Здесь царил мягкий, приглушенный свет, было по-своему уютно в сравнении с казенным, почти казарменным кабинетом. Сел в любимое «реабилитационное» кресло, опустил спинку, комфортно устроился, достал нераспечатанную пачку, закурил, с наслаждением вытянул ноги. Пожалел, что бумаги остались в кабинете, а возвращаться туда не хотелось. «Последняя сигарета на сегодня, завтра ведь рано вставать, пора по домам. А ведь в том, что живешь рядом с работой, есть и свои недостатки. Положим, жил бы на Десятинной, как когда-то, уже давно был бы дома – раньше начал бы собираться, одно сознание того, что водителя держит, охрану гнало бы домой, не давало распускаться. Теперь же, когда живет рядом, «в бункере», как называют известное в Киеве серое здание - за уродливую архитектуру и глухой металлический забор, домой совсем не тянет, ходьбы две минуты, успеется…

И все же перед уходом он таки «добил» третью папку почты, чтобы не расстраивать с утра заведующего общим отделом, ведь он явится пораньше и наверняка с новыми тремя папками. И В. В., как обычно, изобразив улыбку, спросит густым прокуренным баском:

- Есть что-то новенькое, Петр Кириллович?

И тот, подобострасно улыбаясь, как всегда, ответит:

- Как не быть, Владимир Васильевич, жизнь-то кипит, развивается, бьет ключом…

- И все кому-то по голове! – И В.В., скрипя сердце, заберет у него почту, а там опять работы часа на три. Да только где же их взять эти лишних три часа каждый день, когда и так ни сна, ни отдыха?

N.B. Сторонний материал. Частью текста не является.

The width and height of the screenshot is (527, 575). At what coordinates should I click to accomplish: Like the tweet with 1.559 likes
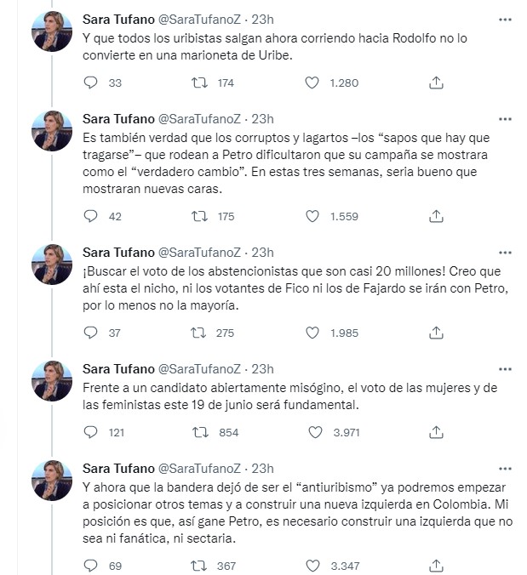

Как-то помощники подсчитали: за год он пропускает через себя до десяти тысяч документов! И почта составляет только небольшую толику. Но зато очень важную. Взять, к примеру, первую папку – в ней «московские» документы, так называемая «особая папка» - конверты завотделом вскрывает только в его присутствии. Все с самым серьезным грифом, фельдслужба доставляет, почте не доверяют. Постановления и решения Политбюро ЦК КПСС, «голосовки» – их все надо внимательно прочитать и завизировать со словами «согласен» или «не согласен». Если требуется дать поручение, прилагается соответствующая резолюция – кому и что надлежит сделать, кто осуществляет контроль, сроки исполнения. Он подписывает заранее подготовленную резолюцию. В этой же папке – информация о самых актуальных событиях в союзе и международной жизни, «белый ТАСС», сводки КГБ, МВД, радиоперехваты. Все под грифом – «Секретно» или «Совершенно секретно».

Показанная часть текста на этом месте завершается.